Questo meccanismo di consultazione interrompe il “domandare”: smettiamo di chiedere il perché e ci limitiamo ad apprendere risposte sul “come” le cose sono (dandone una descrizione). Ma la domanda sul perché è la domanda essenziale. Essenziale proprio perché mira all’essenza di una cosa, il suo senso. E per rispondere al suo senso non posso limitarmi ad analizzare la cosa singolarmente, ma devo necessariamente considerare il suo legame con il “tutto”, il suo posto in esso. Ma, e su questo si è già detto molto in altri articoli, il “tutto” si è perso in varie parcellizzazioni del sapere.

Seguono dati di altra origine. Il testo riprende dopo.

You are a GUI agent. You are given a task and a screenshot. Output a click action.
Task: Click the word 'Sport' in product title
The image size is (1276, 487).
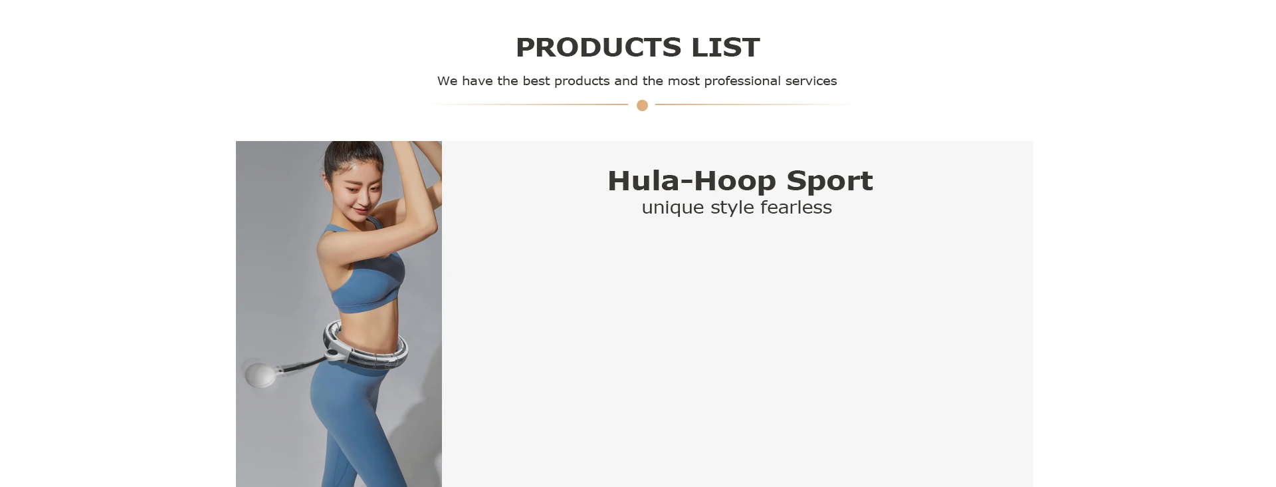pyautogui.click(x=829, y=181)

Quale via per evitare questo “pantano”? La capacità di stupirsi, meravigliarsi, qui entra in gioco. D’altronde senza meraviglia non c’è filosofia e senza filosofia non c’è meraviglia.
« È proprio del filosofo questo che tu provi, di esser pieno di meraviglia; né altro cominciamento ha il filosofare che questo. » (Platone, Teeteto)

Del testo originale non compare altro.